(CNN)One week ago a gunman made his way into two mosques in Christchurch, New Zealand, killing 50 people. On Friday, women across the country are donning a headscarf similar to a traditional hijab worn by Muslim women to show their support for the victims and the religion.
Women in New Zealand are donning headscarves to remember mosque shooting victims
Wearing a hijab is an Islamic tradition that many Muslim women decide to practice. In most cultures it makes Muslim women more recognizable and serves as a sign of identity. Similar to clothing worn by nuns and Orthodox Jewish women, a hijab symbolizes Islamic women's devotion to God and commitment to their religion.
For non-Muslim women, wearing a headscarf to remember fallen fellow residents symbolizes love, strength and unity in a dark hour. Several New Zealand women spoke to CNN about why they decided to take part in the movement.
Cherie Hailwood, 24: "These people are New Zealanders, just like I am. I understand that one day is very different to wearing it all the time, but I am honored to be given the permission of the Muslim community to walk in their shoes. Even just for a day. ... One bad egg doesn't represent Australia, one bad egg doesn't represent New Zealand. This terrible attack does not define us."

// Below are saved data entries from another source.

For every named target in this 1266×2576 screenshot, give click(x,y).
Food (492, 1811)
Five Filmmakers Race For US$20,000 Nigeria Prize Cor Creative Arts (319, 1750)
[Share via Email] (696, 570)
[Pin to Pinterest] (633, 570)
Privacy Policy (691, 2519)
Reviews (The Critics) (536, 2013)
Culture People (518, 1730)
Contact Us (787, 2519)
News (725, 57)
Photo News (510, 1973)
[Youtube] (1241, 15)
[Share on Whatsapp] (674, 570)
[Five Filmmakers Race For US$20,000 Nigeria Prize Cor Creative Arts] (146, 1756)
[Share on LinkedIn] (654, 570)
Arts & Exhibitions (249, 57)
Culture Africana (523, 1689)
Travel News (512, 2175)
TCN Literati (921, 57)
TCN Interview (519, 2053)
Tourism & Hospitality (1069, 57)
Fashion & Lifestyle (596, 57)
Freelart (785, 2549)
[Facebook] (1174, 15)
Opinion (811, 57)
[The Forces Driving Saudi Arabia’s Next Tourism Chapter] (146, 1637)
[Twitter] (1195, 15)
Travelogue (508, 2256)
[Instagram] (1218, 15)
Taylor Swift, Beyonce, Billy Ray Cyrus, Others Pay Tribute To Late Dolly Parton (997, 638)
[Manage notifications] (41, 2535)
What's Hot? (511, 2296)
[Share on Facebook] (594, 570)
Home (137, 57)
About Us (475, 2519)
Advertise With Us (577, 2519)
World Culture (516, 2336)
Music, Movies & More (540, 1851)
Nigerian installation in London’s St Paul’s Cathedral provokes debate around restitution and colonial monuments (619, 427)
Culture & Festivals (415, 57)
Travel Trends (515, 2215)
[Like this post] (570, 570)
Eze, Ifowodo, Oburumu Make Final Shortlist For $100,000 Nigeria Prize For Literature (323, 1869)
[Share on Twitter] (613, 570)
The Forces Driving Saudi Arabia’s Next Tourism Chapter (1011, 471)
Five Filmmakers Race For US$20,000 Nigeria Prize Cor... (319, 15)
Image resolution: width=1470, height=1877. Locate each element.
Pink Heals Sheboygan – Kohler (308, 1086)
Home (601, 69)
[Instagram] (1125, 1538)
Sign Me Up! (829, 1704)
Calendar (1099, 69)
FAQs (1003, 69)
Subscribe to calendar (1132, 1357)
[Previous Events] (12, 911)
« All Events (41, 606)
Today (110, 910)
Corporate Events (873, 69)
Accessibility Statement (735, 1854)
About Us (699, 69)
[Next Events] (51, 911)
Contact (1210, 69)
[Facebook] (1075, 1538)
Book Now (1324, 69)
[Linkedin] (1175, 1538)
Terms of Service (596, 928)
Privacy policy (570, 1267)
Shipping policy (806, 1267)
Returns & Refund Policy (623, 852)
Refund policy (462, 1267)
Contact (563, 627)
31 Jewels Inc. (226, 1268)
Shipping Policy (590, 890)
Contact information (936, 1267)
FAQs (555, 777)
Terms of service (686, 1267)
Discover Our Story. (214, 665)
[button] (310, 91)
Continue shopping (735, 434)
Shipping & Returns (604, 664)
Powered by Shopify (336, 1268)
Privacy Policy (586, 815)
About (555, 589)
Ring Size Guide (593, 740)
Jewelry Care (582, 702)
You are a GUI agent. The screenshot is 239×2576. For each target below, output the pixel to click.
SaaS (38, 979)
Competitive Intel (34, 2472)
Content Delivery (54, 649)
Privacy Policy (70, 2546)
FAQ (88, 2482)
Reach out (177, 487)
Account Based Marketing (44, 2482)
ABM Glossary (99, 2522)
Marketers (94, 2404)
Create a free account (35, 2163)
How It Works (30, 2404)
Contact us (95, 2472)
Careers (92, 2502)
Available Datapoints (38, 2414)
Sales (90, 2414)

Kate Mills Workman, 19: "To me a headscarf represents the strength, dignity and courage of the millions of Muslim women who choose to wear it knowing that such a visible marker of faith may place them in danger. I am in awe of their strength and commitment to their faith and I hope that seeing thousands of New Zealanders wearing headscarves will show them how deeply we value and respect their courage."
Izzy Ford, 45: "We wanted to show our children that just because we may not belong to the same religions, or we may look different, we are all equal. I know days, weeks, months will go by and we will remove our scarves and be back to our lives, and for our Muslim community they will continue, but for this moment in time we want to show them we are them, we love them, and they are our family."
Mal Turner, 28: "I've heard of Muslim women who are scared to go out wearing their hijab after the shooting and I don't think anyone should be afraid to be themselves or practice their culture or beliefs in New Zealand."
Tarusha Naidoo, 41: "Headscarves worn today for me, represents freedom and harmony. Freedom of speech, the right to be who you are, the right to live the way you do and the right to choose your religion without fear."
Not everyone is on board with the movement. The "headscarf for harmony" campaign is facing backlash on social media from people who consider the hijab to be a sign of female oppression. Many opposers think non-Muslims should show their solidarity by expressing their sympathy and having a moment of silence. While others asked "Why Muslims don't take off their hijabs to show support for victims of other religions?" (Muslim women can't take off their hijabs in front of strange men, as it contradicts the practice of wearing it.)
One Muslim New Zealand man shared his positive opinion on the headscarf initiative, calling it "beautiful and not disrespectful."
On Friday, many people also took part in a two-minute moment of silence to remember those lost during prayer last week.